---
title: 'Cohort Analysis for Ironhack Payments'
format: 
    html: 
        toc: true
        page-layout: full
        grid:
            body-width: 1600px
jupyter: python3
---

In [None]:
# To avoid confusion, we will disable warnings
import warnings
warnings.filterwarnings('ignore')

## Exploratory Data Analysis

> First, let's make sure we have the required modules

In [None]:
# uncomment the rows bellow to install the modules
# !pip install numpy
# !pip install pandas
# !pip install seaborn
# !pip install matplotlib

:::{.callout-tip}
When using environments, replace !pip with %pip
:::

> Now let's import the modules

In [None]:
import numpy as np
import pandas as pd
import seaborn as sns
import matplotlib.pyplot as plt

> And now let's load the CSV files we'll be using

In [None]:
cash_df = pd.read_csv('project_dataset/extract - cash request - data analyst.csv')
fees_df = pd.read_csv('project_dataset/extract - fees - data analyst - .csv')

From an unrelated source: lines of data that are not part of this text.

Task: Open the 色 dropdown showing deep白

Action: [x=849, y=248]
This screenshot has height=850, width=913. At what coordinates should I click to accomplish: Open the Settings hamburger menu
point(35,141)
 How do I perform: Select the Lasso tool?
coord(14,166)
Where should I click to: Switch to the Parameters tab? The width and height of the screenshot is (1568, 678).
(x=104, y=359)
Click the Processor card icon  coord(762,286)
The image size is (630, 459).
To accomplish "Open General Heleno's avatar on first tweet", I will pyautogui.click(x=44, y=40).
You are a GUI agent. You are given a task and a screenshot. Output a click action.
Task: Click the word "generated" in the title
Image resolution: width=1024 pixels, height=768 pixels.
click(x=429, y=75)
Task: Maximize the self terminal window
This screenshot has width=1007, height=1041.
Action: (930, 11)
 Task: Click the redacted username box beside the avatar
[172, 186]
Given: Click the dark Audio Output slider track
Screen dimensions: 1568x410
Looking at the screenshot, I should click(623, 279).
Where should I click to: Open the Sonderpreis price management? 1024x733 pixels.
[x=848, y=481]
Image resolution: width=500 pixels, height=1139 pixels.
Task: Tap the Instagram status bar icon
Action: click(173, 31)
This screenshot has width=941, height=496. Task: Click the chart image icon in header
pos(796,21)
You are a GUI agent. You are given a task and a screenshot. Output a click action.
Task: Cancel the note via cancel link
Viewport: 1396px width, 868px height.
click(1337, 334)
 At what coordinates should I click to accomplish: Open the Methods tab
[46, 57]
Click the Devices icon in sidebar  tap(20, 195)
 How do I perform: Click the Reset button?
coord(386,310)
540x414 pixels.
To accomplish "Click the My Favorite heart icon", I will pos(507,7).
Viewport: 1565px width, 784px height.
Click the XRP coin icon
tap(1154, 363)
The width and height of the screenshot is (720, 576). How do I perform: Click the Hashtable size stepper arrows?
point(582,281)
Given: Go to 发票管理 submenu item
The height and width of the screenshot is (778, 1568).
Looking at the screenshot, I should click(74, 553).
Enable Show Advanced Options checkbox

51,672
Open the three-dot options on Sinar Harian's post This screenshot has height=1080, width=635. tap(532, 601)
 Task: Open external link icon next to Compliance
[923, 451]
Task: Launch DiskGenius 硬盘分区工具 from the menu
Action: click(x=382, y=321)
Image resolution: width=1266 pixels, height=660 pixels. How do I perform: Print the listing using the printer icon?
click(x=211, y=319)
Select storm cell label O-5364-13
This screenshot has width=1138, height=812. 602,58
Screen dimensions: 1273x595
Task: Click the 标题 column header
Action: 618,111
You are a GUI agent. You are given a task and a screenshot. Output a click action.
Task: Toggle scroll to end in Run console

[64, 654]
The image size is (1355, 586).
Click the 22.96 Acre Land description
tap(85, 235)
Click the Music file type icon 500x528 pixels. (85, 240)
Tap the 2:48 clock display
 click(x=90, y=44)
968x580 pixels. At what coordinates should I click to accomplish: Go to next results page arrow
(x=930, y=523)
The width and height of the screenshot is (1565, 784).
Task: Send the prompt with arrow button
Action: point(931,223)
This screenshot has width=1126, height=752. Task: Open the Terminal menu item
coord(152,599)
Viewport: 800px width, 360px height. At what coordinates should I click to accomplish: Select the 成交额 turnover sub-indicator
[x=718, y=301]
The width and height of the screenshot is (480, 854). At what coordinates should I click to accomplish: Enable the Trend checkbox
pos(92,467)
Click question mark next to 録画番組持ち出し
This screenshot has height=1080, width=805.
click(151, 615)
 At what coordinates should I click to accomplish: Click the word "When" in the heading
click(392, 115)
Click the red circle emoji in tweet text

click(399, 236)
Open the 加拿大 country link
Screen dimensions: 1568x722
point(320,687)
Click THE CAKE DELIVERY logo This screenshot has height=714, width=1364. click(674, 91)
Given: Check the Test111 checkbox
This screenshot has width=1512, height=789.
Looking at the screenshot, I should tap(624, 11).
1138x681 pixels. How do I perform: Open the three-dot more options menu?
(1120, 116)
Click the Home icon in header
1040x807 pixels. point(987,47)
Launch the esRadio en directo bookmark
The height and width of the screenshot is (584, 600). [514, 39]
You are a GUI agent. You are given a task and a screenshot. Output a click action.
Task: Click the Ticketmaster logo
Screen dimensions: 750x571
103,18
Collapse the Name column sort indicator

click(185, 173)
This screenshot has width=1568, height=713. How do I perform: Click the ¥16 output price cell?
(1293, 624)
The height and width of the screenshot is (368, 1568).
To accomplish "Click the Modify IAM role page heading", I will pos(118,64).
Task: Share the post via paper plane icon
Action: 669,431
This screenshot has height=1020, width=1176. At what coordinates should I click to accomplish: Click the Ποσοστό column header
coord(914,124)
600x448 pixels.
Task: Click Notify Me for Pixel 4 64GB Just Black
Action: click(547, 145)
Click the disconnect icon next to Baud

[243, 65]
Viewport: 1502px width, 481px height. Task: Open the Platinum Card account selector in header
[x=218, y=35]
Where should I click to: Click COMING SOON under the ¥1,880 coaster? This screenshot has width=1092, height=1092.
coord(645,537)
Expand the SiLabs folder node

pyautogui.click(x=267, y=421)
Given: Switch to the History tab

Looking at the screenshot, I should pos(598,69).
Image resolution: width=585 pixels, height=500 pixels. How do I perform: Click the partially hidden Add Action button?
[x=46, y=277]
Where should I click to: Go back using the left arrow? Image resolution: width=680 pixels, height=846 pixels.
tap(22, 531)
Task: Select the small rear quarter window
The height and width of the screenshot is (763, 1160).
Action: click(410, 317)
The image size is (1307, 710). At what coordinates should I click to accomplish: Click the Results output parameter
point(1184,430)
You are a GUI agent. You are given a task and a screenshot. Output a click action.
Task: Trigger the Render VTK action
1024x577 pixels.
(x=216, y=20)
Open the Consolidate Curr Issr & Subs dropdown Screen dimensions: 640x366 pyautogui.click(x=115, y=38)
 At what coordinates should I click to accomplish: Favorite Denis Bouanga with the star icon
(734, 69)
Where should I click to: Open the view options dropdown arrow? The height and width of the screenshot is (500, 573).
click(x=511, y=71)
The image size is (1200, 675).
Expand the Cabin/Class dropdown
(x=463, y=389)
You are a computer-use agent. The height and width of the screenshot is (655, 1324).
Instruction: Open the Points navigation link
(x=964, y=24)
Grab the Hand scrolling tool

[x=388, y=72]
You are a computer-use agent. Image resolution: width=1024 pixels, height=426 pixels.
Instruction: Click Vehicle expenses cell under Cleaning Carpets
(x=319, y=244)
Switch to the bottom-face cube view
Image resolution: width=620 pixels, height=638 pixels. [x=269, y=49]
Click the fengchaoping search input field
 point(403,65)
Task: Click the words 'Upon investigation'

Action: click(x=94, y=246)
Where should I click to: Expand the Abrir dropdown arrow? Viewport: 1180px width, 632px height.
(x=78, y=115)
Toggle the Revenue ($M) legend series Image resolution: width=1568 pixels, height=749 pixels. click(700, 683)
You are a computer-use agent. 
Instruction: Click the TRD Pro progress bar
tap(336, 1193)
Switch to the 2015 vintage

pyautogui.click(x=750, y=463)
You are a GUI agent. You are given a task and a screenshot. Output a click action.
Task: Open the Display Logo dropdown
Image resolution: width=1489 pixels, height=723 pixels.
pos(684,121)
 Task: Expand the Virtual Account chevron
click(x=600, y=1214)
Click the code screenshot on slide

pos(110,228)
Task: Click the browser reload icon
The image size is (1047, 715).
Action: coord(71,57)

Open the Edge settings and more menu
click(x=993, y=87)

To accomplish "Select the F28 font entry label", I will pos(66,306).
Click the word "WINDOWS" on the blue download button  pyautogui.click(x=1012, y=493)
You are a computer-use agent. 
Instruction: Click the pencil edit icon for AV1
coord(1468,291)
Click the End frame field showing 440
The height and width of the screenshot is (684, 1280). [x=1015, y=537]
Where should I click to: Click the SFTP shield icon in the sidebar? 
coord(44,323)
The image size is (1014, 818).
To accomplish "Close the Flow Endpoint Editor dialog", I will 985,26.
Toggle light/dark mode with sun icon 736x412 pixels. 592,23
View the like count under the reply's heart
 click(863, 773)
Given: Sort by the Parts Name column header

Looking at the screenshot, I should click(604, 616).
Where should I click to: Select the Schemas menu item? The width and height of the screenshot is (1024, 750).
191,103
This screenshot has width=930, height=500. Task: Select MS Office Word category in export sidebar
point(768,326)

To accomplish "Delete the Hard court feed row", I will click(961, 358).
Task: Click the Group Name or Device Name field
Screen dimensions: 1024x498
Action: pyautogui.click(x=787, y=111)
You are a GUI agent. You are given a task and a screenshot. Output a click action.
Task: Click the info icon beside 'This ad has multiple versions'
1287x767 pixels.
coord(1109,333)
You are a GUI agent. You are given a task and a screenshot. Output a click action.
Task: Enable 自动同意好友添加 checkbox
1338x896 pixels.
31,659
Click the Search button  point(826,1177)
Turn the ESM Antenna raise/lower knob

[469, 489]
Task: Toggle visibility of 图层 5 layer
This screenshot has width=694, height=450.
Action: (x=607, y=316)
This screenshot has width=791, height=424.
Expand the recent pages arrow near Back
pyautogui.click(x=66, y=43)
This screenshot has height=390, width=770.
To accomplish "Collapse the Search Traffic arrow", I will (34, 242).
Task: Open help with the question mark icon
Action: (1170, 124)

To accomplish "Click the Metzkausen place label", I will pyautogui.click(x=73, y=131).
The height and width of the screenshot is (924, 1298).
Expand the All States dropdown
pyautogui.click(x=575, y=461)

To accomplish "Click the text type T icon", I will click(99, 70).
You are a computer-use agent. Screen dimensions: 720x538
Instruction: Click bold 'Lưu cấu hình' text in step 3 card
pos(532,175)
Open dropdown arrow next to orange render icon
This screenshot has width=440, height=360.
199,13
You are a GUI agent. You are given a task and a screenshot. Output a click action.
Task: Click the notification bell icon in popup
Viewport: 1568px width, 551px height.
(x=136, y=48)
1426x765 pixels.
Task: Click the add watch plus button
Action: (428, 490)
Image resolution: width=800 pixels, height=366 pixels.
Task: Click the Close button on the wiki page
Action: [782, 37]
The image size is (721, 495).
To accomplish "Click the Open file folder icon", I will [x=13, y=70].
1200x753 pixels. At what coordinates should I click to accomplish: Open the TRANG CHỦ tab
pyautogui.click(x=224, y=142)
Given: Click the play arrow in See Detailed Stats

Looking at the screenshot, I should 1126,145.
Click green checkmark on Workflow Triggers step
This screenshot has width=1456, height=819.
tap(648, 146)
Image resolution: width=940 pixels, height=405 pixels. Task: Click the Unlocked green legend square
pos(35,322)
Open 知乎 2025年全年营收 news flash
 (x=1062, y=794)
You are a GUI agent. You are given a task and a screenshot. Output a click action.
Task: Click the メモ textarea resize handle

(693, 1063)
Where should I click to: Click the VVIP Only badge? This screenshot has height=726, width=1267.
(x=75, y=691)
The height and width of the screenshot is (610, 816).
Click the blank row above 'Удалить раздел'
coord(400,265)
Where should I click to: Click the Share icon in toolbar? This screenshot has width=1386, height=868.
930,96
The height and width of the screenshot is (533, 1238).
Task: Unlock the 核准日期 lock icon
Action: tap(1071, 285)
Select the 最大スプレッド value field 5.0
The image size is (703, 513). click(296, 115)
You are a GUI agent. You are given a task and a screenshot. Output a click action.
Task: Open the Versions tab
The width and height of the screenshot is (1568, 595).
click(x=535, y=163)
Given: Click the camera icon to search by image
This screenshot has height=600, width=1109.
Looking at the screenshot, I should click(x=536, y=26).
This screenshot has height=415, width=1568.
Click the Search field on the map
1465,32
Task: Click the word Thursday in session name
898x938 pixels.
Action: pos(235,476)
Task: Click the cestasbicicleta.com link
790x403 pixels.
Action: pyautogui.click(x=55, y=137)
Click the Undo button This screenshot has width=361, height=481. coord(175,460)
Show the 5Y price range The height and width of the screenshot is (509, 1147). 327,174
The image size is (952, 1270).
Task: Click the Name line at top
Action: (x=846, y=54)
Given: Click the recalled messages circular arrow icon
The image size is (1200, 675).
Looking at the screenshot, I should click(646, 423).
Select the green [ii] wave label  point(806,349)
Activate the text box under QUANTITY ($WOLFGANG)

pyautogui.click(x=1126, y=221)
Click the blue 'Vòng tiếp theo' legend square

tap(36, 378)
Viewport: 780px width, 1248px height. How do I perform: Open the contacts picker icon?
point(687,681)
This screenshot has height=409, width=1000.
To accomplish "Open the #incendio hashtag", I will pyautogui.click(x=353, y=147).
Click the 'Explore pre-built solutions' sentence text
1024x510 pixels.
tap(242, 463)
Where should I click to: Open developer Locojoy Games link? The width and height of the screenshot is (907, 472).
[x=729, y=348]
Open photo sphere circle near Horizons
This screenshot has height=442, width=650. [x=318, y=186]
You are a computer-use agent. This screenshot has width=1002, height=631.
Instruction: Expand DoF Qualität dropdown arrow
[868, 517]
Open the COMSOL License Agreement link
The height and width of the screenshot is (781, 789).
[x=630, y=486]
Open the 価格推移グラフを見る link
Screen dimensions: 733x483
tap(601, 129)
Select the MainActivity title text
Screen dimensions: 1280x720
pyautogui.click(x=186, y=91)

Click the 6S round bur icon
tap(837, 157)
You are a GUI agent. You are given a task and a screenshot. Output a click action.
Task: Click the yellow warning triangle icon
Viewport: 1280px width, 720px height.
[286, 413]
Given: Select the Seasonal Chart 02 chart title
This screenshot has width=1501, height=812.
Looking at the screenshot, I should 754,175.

> Now we can start our exploratory analysis.

:::{.callout-note}
With `pandas` we can use [`.head()`](https://pandas.pydata.org/pandas-docs/stable/reference/api/pandas.DataFrame.head.html) or [`.tail()`](https://pandas.pydata.org/pandas-docs/stable/reference/api/pandas.DataFrame.tail.html), [`.info()`](https://pandas.pydata.org/pandas-docs/stable/reference/api/pandas.DataFrame.info.html), [`.shape`](https://pandas.pydata.org/pandas-docs/stable/reference/api/pandas.DataFrame.shape.html) and [`.describe()`](https://pandas.pydata.org/pandas-docs/stable/reference/api/pandas.DataFrame.describe.html) to get a quick view of the data.  
We can also use [`.sample(<number of samples>)`](https://pandas.pydata.org/pandas-docs/stable/reference/api/pandas.DataFrame.sample.html) to see some randomly selected rows.
:::

In [None]:
cash_df.shape

In [None]:
cash_df.sample(5)

In [None]:
cash_df.info()

In [None]:
fees_df.shape

In [None]:
fees_df.sample(5)

In [None]:
fees_df.info()

> We already notice that we have some columns with **numbers** (`amount` in `cash_df` and `total_amount` in `fees_df`), **datetime** (`created_at`, `updated_at` etc) and **object** (`status`, `transfer_type` etc).  
> Let's list the `unique()` values for latter.

In [None]:
print(f"status: {cash_df['status'].unique()}")
print(f"transfer_type: {cash_df['transfer_type'].unique()}")
print(f"recover_status: {cash_df['recovery_status'].unique()}")

:::{.callout-important}
Let's make a note that we have some `nan` (not-a-number) values - we'll get to that in a bit.
:::

In [None]:
print(f"type: {fees_df['type'].unique()}")
print(f"status: {fees_df['status'].unique()}")
print(f"category: {fees_df['category'].unique()}")
print(f"charge_moment: {fees_df['charge_moment'].unique()}")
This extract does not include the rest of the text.